Gobierno garantiza precios estables en combustibles, agua, energía y transporte colectivo

El mercado mundial continúa con los precios altos que afectan a los consumidores en todas las naciones. El Presidente Nayib Bukele actuó de manera preventiva, y con anticipación, para evitar un efecto más grave en los consumidores salvadoreños.

Desde julio 2021, el jefe de Estado ha promovido acciones orientadas a cuidar el bolsillo de los salvadoreños. Gracias a la iniciativa del Presidente Bukele, los precios del diésel, las gasolinas, los tambos de gas, la luz, el agua y el pasaje de bus van a permanecer estables para los consumidores durante los próximos meses.

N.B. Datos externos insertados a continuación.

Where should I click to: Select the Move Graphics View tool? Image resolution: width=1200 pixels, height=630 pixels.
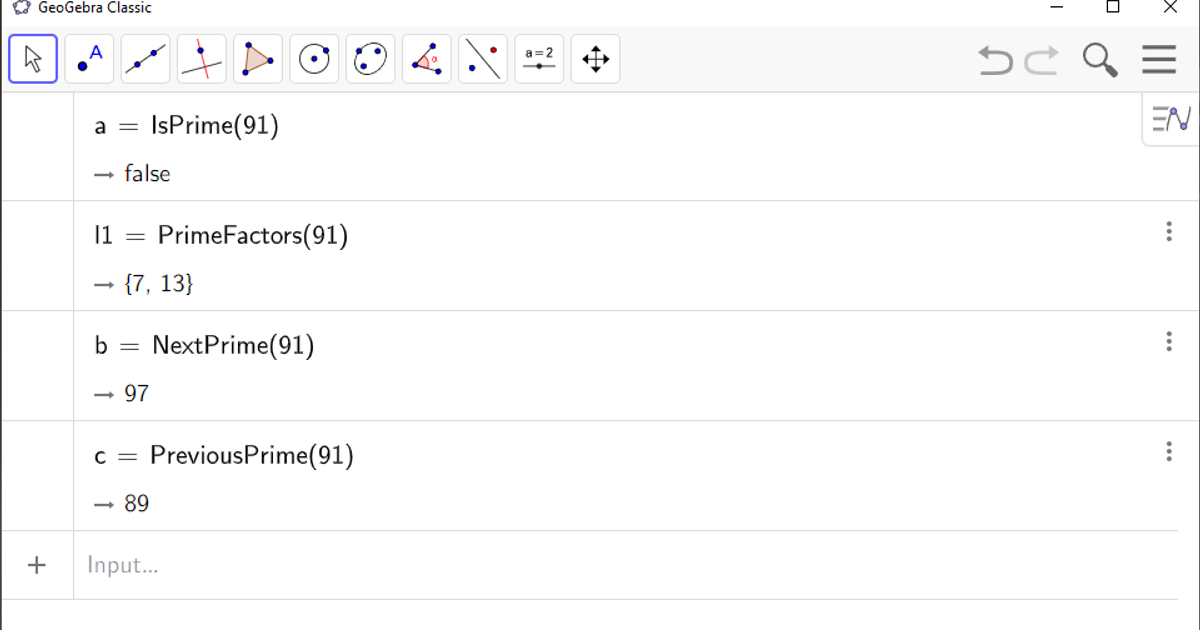(594, 58)
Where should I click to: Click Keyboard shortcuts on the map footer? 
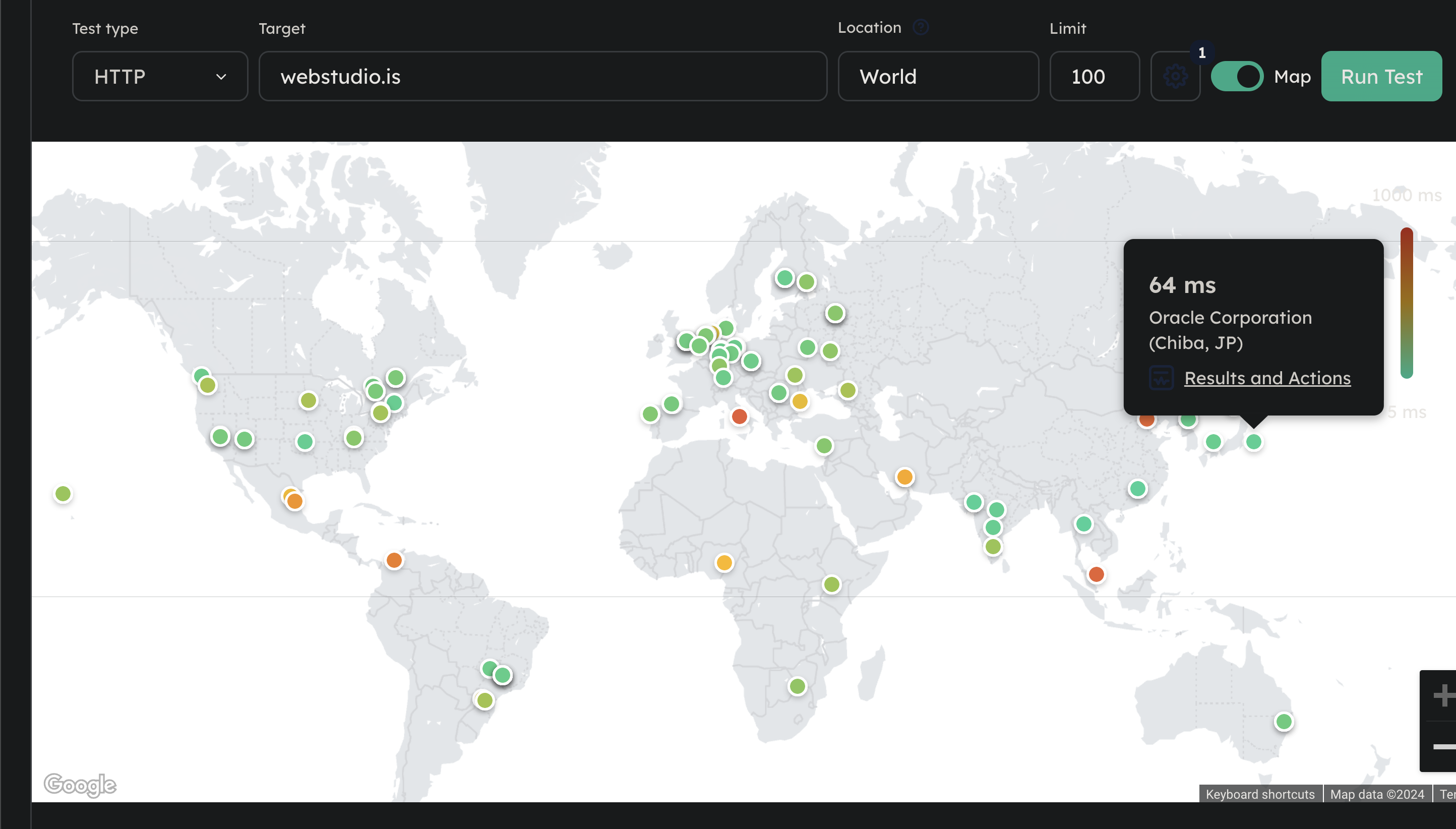coord(1259,794)
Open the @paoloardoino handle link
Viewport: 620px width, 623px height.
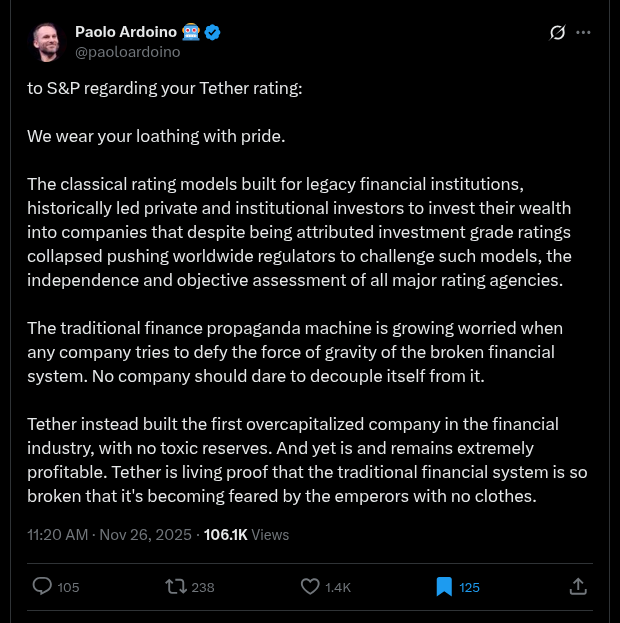pos(128,51)
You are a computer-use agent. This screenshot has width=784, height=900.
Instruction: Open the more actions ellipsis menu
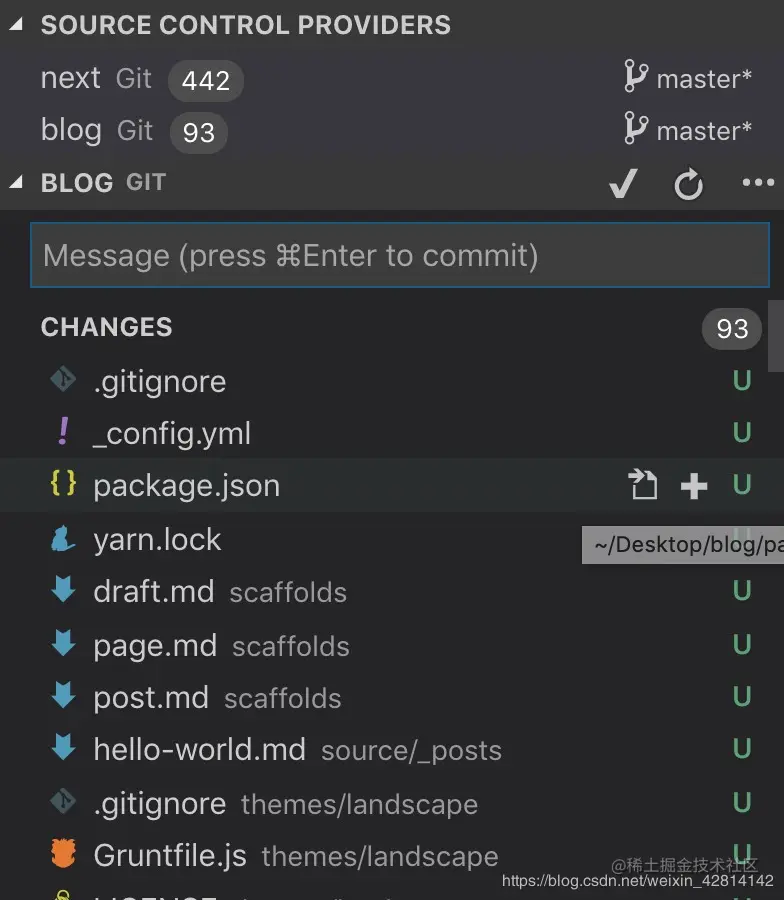(x=758, y=183)
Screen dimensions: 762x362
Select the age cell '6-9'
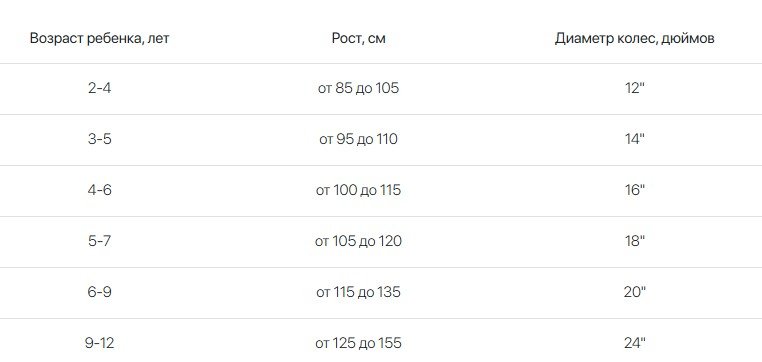[100, 293]
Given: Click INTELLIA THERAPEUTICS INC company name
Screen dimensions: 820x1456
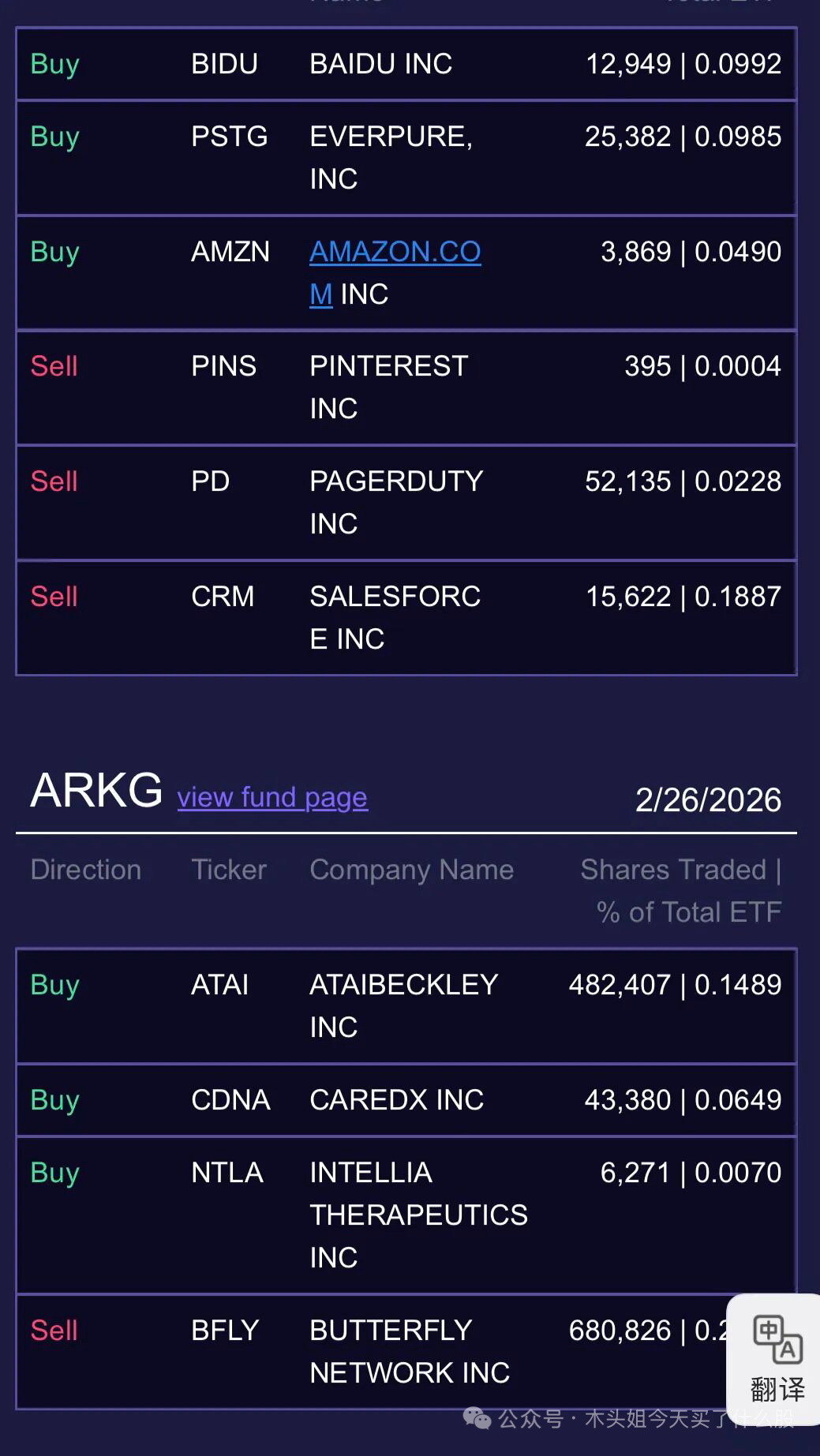Looking at the screenshot, I should (418, 1215).
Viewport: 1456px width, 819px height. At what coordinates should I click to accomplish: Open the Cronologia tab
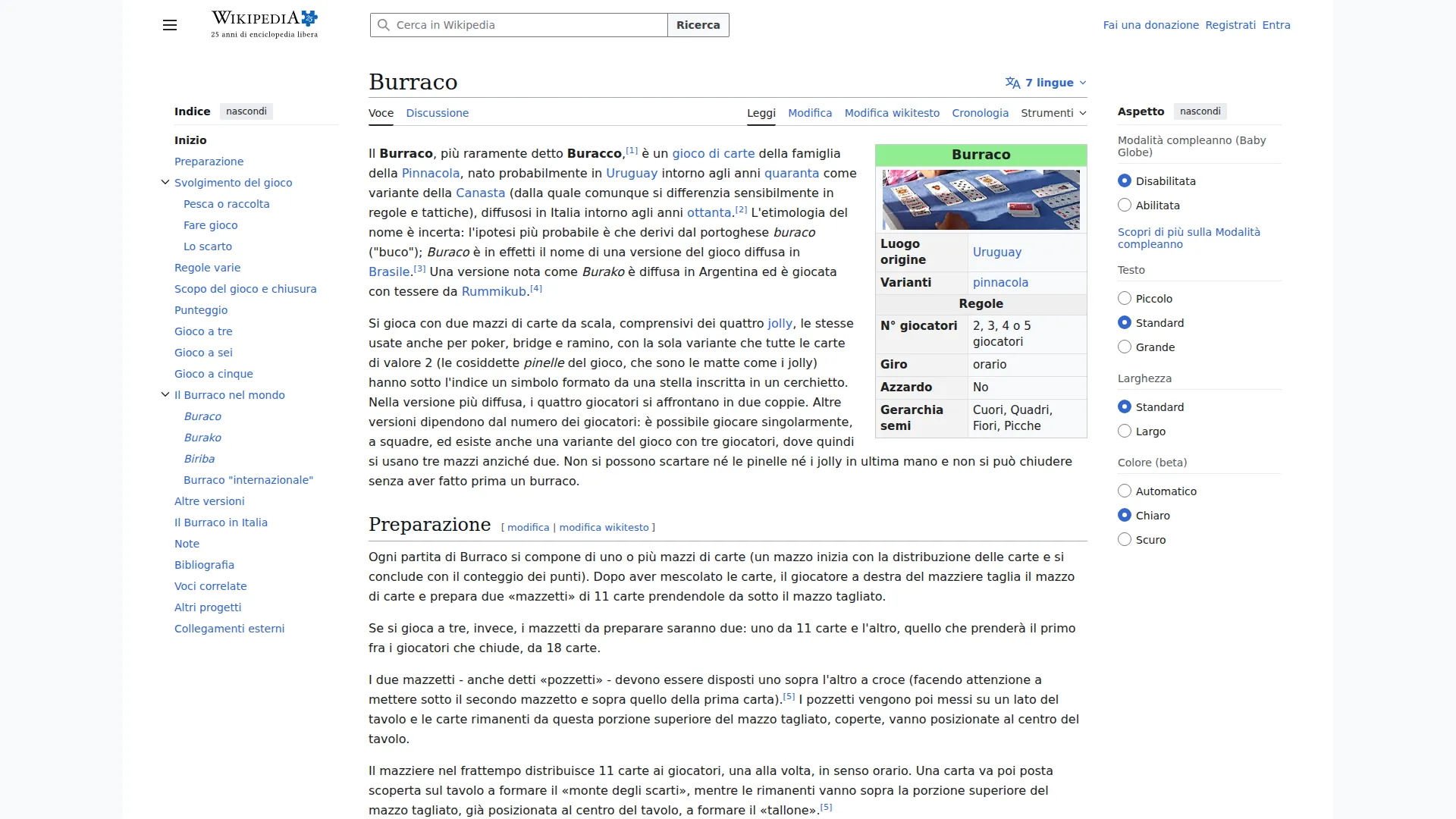click(980, 113)
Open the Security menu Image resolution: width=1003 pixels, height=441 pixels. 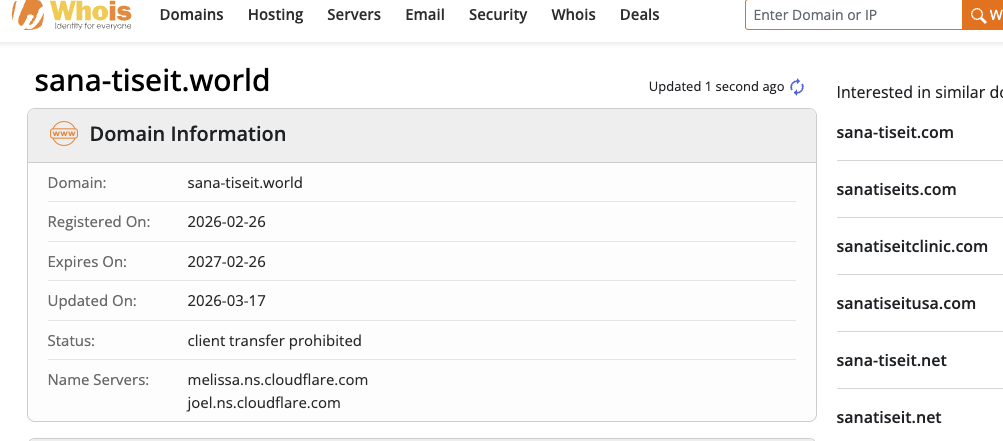[498, 15]
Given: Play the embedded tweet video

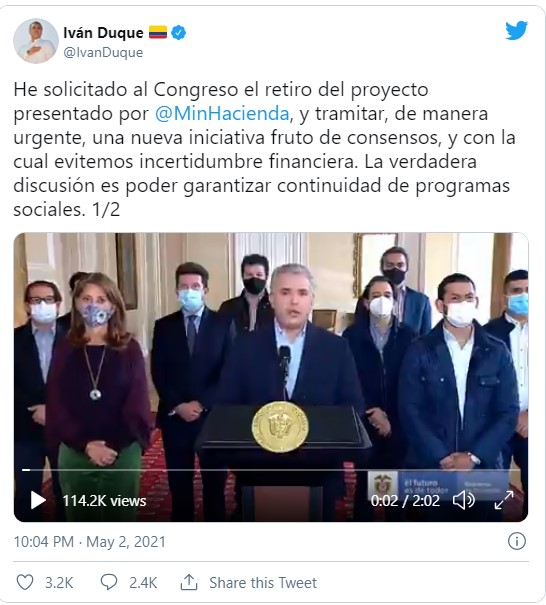Looking at the screenshot, I should (x=38, y=500).
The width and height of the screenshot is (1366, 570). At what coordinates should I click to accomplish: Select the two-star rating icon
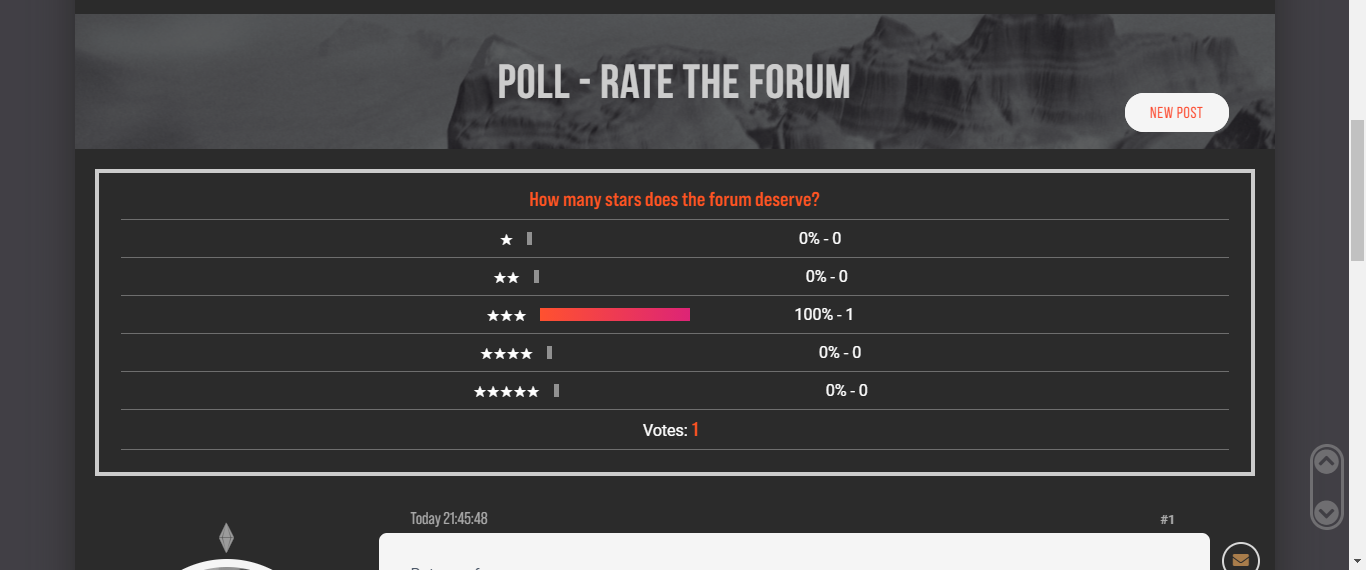coord(506,277)
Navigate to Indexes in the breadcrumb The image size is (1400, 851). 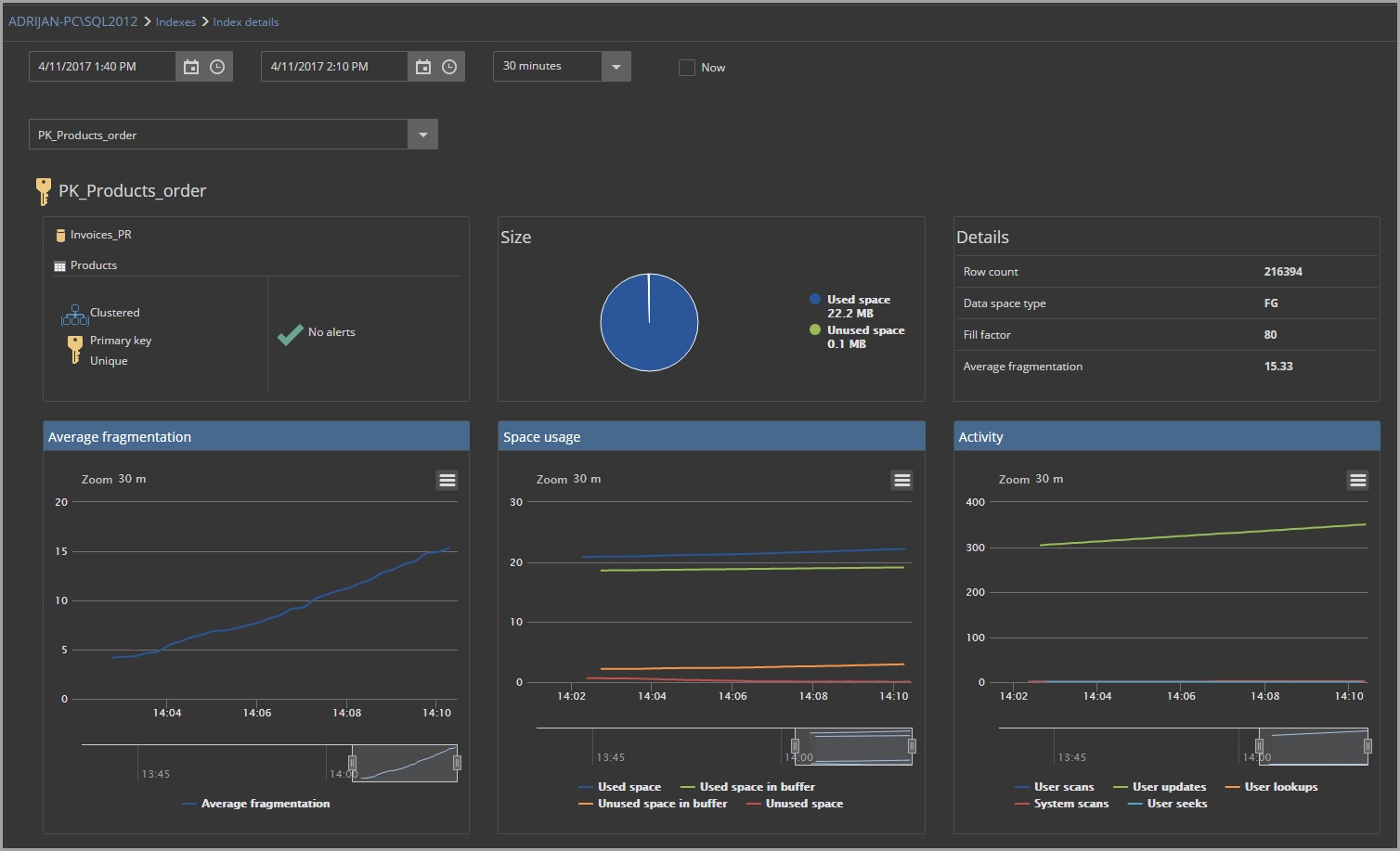point(175,21)
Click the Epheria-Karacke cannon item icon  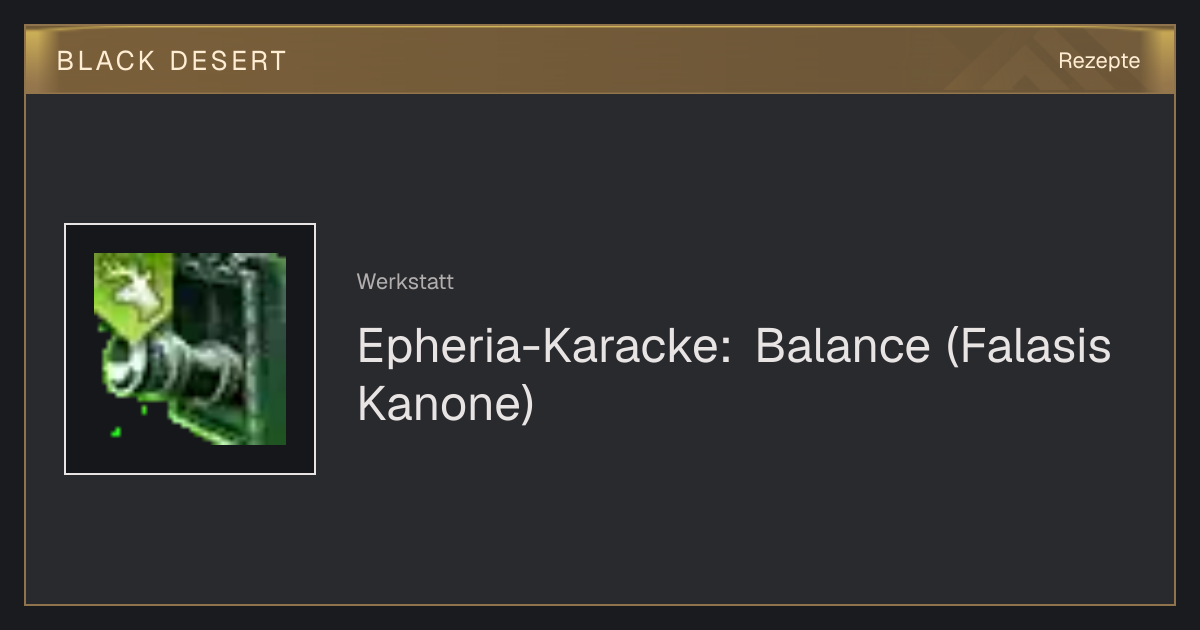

Los usuarios no verán incrementos en estos productos y servicios en dos meses, por lo menos. El Gobierno absorberá los precios de mercado, para que el consumidor final pague una cantidad reducida o subsidiada.

Las tres disposiciones para estabilizar el precio de los combustibles beneficiarán a 1.2 millones de automovilistas. Con la ley especial más reciente, vigente desde el 5 de abril, el Ministerio de Hacienda (MH) calcula que habrá un costo para el fisco de $12.5 millones, hasta llegar a un máximo de $50 millones. Al sumar el costo que tendrán para el Estado las reformas previas en los combustibles, los salvadoreños se ahorrarán un estimado de $83 millones en un periodo de dos meses, con ayuda del Gobierno.

En tanto, el subsidio especial o tradicional del gas propano alcanza a un número parecido de beneficiarios, mientras que el generalizado es para todos los que compran cilindros de gas. De manera similar sucede con el apoyo del Gobierno para pagar un menor precio por el recibo de la luz y la energía, pues los destinatarios son aproximadamente un millón.

Las disposiciones que promovió el Mandatario, como subsidiar el precio a los empresarios del sector industrial, persigue el mismo objetivo de amortiguar lo que paga el consumidor final. Así ha sido con las compras de alimentos esenciales, insumos agrícolas y concentrado para animales.

El precio del petróleo y los productos elaborados con este material afectan a todas las industrias, como, por ejemplo, alimentos, aseo personal o construcción. El Salvador compra en el exterior todo el petróleo que consume, igual que los derivados.